Surgical procedure: humerus plating with cement augmentation

The surgery was performed applying the same basic principles as nailing. An anterolateral approach was made to directly expose the fracture site or gross tumor part with the patient in a semi-sitting position. The axillary nerve wound was also protected whenever possible. After meticulous tumor curettage, local adjuvant therapy of 95% alcohol was applied. Then poly (methyl methacrylate) (PMMA) cement was infilled into the skeletal defect. A proximal humerus locking plate (DePuy Synthes, Inc., Philos® System, Raynham, MA, USA) was placed and inserted with appropriate size screws for fixation. The plating group shared the same postoperative protocol as the nailing group. Adjuvant external beam radiation with 3000–3500 Gy was performed for most patients.

Outcomes

The primary outcomes were pain relief and functional status, and the secondary outcome was perioperative complications. Visual analog scale (VAS) scores were evaluated to monitor pain improvement from before surgery to 1 week and 1 month after surgery. Functional status was assessed by the shoulder joint range of motion such as forward flexion and abduction 1 month after surgery, and the Musculoskeletal Tumor Society rating scale (MSTS) and Karnofsky performance status scale were used 3 months postoperatively. Perioperative parameters such as operative time, blood loss, and hospital length of stay were also recorded.

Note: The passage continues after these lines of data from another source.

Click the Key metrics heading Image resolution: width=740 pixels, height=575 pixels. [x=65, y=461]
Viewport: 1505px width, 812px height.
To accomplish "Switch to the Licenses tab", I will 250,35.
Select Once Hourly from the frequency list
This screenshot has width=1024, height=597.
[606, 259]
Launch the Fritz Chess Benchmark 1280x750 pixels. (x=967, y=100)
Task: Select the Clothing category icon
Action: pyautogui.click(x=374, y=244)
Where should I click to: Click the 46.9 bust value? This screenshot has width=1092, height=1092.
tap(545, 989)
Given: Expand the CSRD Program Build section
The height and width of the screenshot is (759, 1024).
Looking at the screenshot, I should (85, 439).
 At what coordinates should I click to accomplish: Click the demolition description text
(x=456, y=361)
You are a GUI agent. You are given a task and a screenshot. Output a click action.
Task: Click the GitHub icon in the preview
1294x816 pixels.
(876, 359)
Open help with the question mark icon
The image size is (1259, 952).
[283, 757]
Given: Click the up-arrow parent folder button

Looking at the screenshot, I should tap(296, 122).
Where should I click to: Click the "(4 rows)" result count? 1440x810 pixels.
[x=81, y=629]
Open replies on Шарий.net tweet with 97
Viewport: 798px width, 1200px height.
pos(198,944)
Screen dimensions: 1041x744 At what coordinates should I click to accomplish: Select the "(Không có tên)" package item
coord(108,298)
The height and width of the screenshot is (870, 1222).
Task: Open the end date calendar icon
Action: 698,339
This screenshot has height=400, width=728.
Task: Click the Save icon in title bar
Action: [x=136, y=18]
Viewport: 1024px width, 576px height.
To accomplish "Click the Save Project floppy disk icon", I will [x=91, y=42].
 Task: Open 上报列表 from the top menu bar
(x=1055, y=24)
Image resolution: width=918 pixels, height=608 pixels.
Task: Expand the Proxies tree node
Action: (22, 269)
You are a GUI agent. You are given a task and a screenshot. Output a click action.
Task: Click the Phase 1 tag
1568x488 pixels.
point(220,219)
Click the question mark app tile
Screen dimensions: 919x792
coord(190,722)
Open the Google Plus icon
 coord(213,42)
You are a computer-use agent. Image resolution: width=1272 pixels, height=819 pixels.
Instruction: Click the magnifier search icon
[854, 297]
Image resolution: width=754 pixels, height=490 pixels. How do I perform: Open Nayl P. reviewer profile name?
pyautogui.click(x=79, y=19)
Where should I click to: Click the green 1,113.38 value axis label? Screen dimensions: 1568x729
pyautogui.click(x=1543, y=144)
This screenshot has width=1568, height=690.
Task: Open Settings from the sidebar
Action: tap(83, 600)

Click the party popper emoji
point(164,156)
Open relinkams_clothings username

Possible complications included radial nerve injury, shoulder impingement, infection, implant failure, or revision surgeries.

Statistical analysis

Normally distributed continuous data are presented as mean ± standard deviation (SD) and evaluated by Student’s t-test; non-normally distributed continuous data are presented as median and interquartile range (IQR) and analyzed by Wilcoxon rank-sum test. Shapiro–Wilk test for normality was used for testing normal distribution of variables. Categorical data are presented as counts and percentages and analyzed by chi-square or Fisher’s exact test. Kaplan–Meier survival analysis was used to evaluate the reliability of each group and the overall survival of patients. All p-values are two-sided, and p < 0.05 was considered statistically significant. All statistical analysis was performed using SAS software version 9.4 (SAS Institute Inc., Cary, NC, USA).

Literature review

The review was performed in accordance to PRISMA guidelines. Medline, and Cochrane, and Google Scholar database were searched until 15 November 2022 for studies that evaluated effects of surgical treatments in treating metastatic pathological fracture of the proximal humerus. The following search terms were used: proximal humerus, metastatic pathological fracture, surgery, endoprosthesis replacement, locking plate, and nailing. Included studies were those that evaluated outcomes of endoprosthesis replacement, plating with cement, or intramedullary nailing with cement in patients diagnosed with metastatic pathological fractures of proximal humerus. Letters, editorials, comments, and case reports were excluded from the systemic review. Studies were identified and manually searched by at least two independent reviewers. When there was uncertainty regarding eligibility, a third reviewer was consulted. The following information and data were extracted from included studies: name of first author, year of publication, surgical mode, number of participants, participants’ age, postoperative function level, pain control level, complications, tumor recurrence, reoperation.